DESCRIPTION OF THE TASK
Each entry should appear in the answer exactly as written.
DATASET EXCERPTS START
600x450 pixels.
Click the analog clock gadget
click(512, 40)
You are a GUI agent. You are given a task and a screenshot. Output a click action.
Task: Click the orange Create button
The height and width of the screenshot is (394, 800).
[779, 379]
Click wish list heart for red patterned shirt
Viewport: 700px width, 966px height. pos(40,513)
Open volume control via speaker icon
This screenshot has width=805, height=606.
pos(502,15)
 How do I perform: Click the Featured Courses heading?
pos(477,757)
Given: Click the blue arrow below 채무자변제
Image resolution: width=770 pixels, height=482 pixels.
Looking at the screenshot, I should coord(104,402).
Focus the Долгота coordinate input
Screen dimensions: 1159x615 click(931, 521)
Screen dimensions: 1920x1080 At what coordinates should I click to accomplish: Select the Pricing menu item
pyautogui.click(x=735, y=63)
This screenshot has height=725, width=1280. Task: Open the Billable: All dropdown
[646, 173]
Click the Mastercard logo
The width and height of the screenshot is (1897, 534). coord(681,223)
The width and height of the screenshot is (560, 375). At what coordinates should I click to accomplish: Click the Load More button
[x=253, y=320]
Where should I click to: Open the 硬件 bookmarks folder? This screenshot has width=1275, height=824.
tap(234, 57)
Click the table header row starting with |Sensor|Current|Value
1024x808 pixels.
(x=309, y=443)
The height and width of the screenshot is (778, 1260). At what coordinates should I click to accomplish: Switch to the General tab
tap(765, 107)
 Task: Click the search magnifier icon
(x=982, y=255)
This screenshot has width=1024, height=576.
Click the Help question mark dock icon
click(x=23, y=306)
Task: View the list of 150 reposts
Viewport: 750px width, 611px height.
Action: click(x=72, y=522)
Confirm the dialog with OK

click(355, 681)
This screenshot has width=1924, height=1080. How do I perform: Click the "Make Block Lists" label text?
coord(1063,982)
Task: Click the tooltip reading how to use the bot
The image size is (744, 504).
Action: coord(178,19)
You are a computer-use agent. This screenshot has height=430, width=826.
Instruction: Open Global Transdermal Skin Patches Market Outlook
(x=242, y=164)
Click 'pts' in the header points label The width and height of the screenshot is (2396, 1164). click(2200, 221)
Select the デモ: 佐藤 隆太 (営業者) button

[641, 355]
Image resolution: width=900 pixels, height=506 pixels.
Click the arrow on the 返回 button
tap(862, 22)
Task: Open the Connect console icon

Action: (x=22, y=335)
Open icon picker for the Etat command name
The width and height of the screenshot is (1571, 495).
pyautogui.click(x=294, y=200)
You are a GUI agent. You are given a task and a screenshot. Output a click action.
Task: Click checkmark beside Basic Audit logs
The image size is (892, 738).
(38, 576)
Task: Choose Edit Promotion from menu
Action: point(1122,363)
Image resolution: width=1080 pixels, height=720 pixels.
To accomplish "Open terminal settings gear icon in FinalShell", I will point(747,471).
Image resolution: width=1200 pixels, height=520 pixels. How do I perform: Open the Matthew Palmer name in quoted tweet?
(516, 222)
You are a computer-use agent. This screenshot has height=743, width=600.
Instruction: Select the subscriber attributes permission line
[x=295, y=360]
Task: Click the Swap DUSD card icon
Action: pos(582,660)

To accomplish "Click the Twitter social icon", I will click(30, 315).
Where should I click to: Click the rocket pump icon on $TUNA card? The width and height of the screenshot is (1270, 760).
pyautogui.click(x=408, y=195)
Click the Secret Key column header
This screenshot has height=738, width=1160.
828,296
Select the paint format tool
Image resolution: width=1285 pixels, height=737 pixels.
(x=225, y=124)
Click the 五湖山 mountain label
DATASET EXCERPTS END
RESULT OF THIS EXERCISE
600x450 pixels.
Click the analog clock gadget
click(512, 40)
You are a GUI agent. You are given a task and a screenshot. Output a click action.
Task: Click the orange Create button
The height and width of the screenshot is (394, 800).
[779, 379]
Click wish list heart for red patterned shirt
Viewport: 700px width, 966px height. pos(40,513)
Open volume control via speaker icon
This screenshot has width=805, height=606.
pos(502,15)
 How do I perform: Click the Featured Courses heading?
pos(477,757)
Given: Click the blue arrow below 채무자변제
Image resolution: width=770 pixels, height=482 pixels.
Looking at the screenshot, I should coord(104,402).
Focus the Долгота coordinate input
Screen dimensions: 1159x615 click(931, 521)
Screen dimensions: 1920x1080 At what coordinates should I click to accomplish: Select the Pricing menu item
pyautogui.click(x=735, y=63)
This screenshot has height=725, width=1280. Task: Open the Billable: All dropdown
[646, 173]
Click the Mastercard logo
The width and height of the screenshot is (1897, 534). coord(681,223)
The width and height of the screenshot is (560, 375). At what coordinates should I click to accomplish: Click the Load More button
[x=253, y=320]
Where should I click to: Open the 硬件 bookmarks folder? This screenshot has width=1275, height=824.
tap(234, 57)
Click the table header row starting with |Sensor|Current|Value
1024x808 pixels.
(x=309, y=443)
The height and width of the screenshot is (778, 1260). At what coordinates should I click to accomplish: Switch to the General tab
tap(765, 107)
 Task: Click the search magnifier icon
(x=982, y=255)
This screenshot has width=1024, height=576.
Click the Help question mark dock icon
click(x=23, y=306)
Task: View the list of 150 reposts
Viewport: 750px width, 611px height.
Action: click(x=72, y=522)
Confirm the dialog with OK

click(355, 681)
This screenshot has width=1924, height=1080. How do I perform: Click the "Make Block Lists" label text?
coord(1063,982)
Task: Click the tooltip reading how to use the bot
The image size is (744, 504).
Action: coord(178,19)
You are a computer-use agent. This screenshot has height=430, width=826.
Instruction: Open Global Transdermal Skin Patches Market Outlook
(x=242, y=164)
Click 'pts' in the header points label The width and height of the screenshot is (2396, 1164). click(2200, 221)
Select the デモ: 佐藤 隆太 (営業者) button

[641, 355]
Image resolution: width=900 pixels, height=506 pixels.
Click the arrow on the 返回 button
tap(862, 22)
Task: Open the Connect console icon

Action: (x=22, y=335)
Open icon picker for the Etat command name
The width and height of the screenshot is (1571, 495).
pyautogui.click(x=294, y=200)
You are a GUI agent. You are given a task and a screenshot. Output a click action.
Task: Click checkmark beside Basic Audit logs
The image size is (892, 738).
(38, 576)
Task: Choose Edit Promotion from menu
Action: point(1122,363)
Image resolution: width=1080 pixels, height=720 pixels.
To accomplish "Open terminal settings gear icon in FinalShell", I will point(747,471).
Image resolution: width=1200 pixels, height=520 pixels. How do I perform: Open the Matthew Palmer name in quoted tweet?
(516, 222)
You are a computer-use agent. This screenshot has height=743, width=600.
Instruction: Select the subscriber attributes permission line
[x=295, y=360]
Task: Click the Swap DUSD card icon
Action: pos(582,660)

To accomplish "Click the Twitter social icon", I will click(30, 315).
Where should I click to: Click the rocket pump icon on $TUNA card? The width and height of the screenshot is (1270, 760).
pyautogui.click(x=408, y=195)
Click the Secret Key column header
This screenshot has height=738, width=1160.
828,296
Select the paint format tool
Image resolution: width=1285 pixels, height=737 pixels.
(x=225, y=124)
Click the 五湖山 mountain label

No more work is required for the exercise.